**Set of tasks**:
A: In the GLOM overview, how many other corners do most people point out in the cube demonstration?
B: Reproduce word for word the passage of the GLOM overview, starting with "The cube demonstration" and going on through "back left corner.".

**Document extract**:
────────────────────

How to represent part-whole hierarchies in neural network

An overview of the paper “How to represent part-whole hierarchies in neural network”. The authors propose a single idea about representation which allows advances made by several different groups to be combined into an imaginary system called GLOM. All images and tables in this post are from their paper.

The idea is to combine three recent advances in neural networks which has not yet been implemented. But these three ideas seem to fit together very naturally.

  • The first idea is Transformers which has been used for moedling natural language.
  • The second idea is Unsupervised Learning of Visual representations via mutual agreement.
  • The third idea is Generative models of images that use implicit functions.

The idea behind GLOM is to create a system that is much more like human perception than current deep nets.

The psychological reality of the part-whole hierarchy and coordinate frames

In this section, the author attempts to convince us that when people perceive objects, they use coordinate frames (rectangual coordinate frames) and they pass objects into part whole hierarchies.

The cube demonstration (Hinton 1979)

  • Imagine a wire-frame cube resting on a table top
  • Imagine the body diagonal that goes from the front bottom right corner, through the center of the cube to the top back left corner.
  • Keeping the front bottom right corner on the table top, move the top back left corner until it is vertically above the front bottom right corner.
  • Hold one finger-tip above the table to mark the top corner. With the other hand, point out the other corners of the cube.

The idea here is that most people only point out 4 other corners. If we use an unfamilar coordinate frame, we might have this issue with visualization. Most people preserve the idea of cube, and point out the four corners on the same level (preserving symmetry structure). The author uses this example to show that our mind inherently uses the coordinate frame, and upon shifting to a new unfamilar frame, we tend to forget where the objects are.

The very same arrangements of rods can be represented in quite different ways. The alternative percepts do not disagree, but they make different facts obvious. The take from this experiment is that whenever you form a mental image, you associate view-point information with the nodes in the structural description.

Why is it hard to make real neural networks learn part-whole hierarchies

  • Each image could have different parse trees.
  • Reak neural networks cannot dynamically allocate neurons to represent nodes in a parse tree. What a neuron does is determined by the weights on its connections and the weights change slowly.

Hence, it becomes difficult to use static neural networks to represent dynamic parse trees. ConvNets are very different from us. They use fine grained information and do not use any spatial information to make their decision, unlike us.

────────────────────

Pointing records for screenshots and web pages
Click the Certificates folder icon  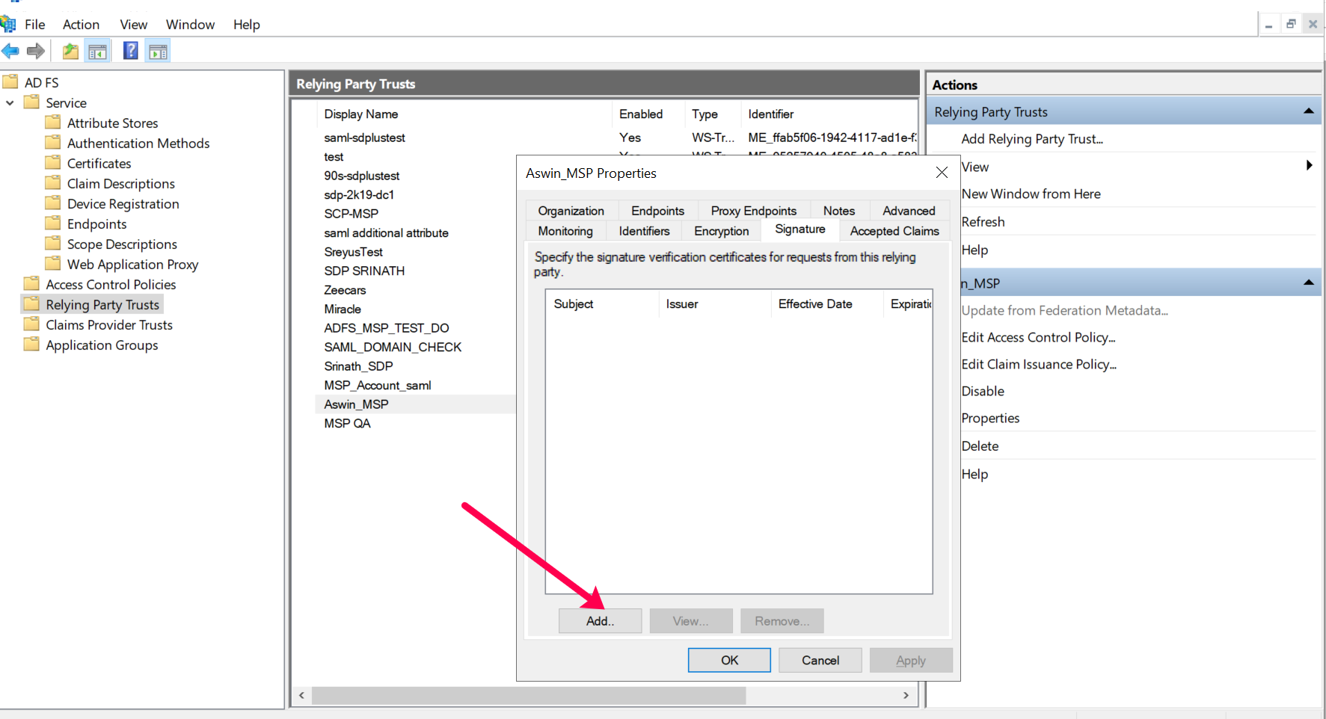tap(53, 163)
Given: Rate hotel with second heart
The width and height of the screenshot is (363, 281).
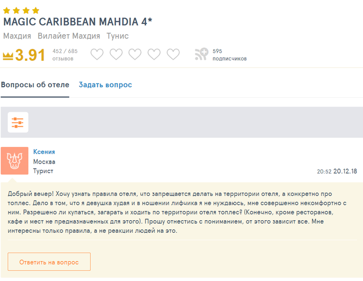Looking at the screenshot, I should 116,54.
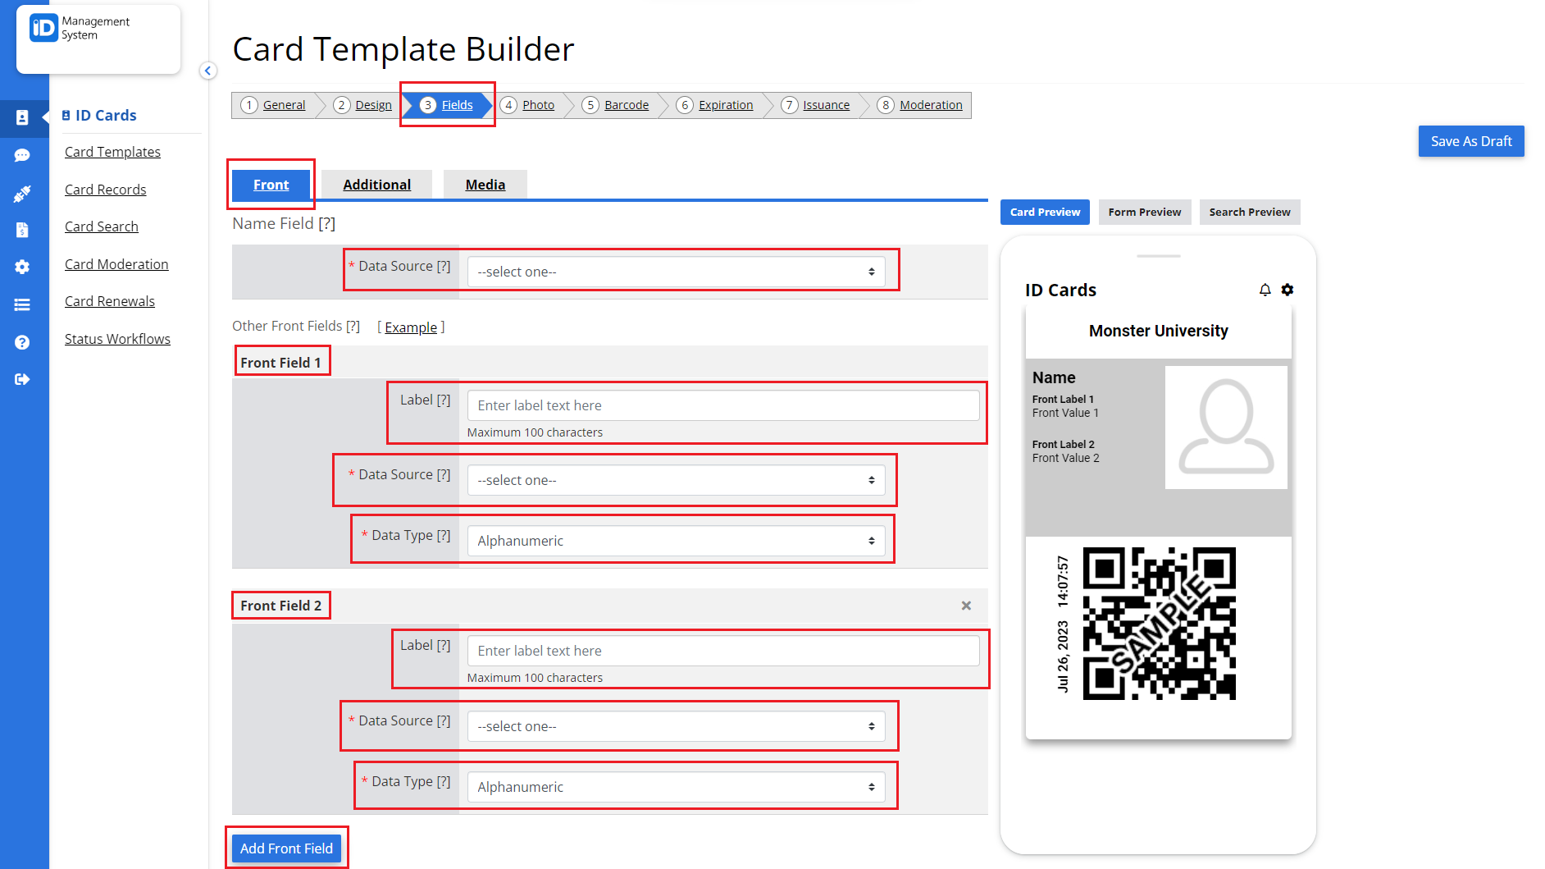Open the Alphanumeric Data Type dropdown for Front Field 1
Screen dimensions: 1545x869
677,540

────────────────────

**Exercise solutions**:
A: Most people point out only four other corners.

B:
The cube demonstration (Hinton 1979)

  • Imagine a wire-frame cube resting on a table top
  • Imagine the body diagonal that goes from the front bottom right corner, through the center of the cube to the top back left corner.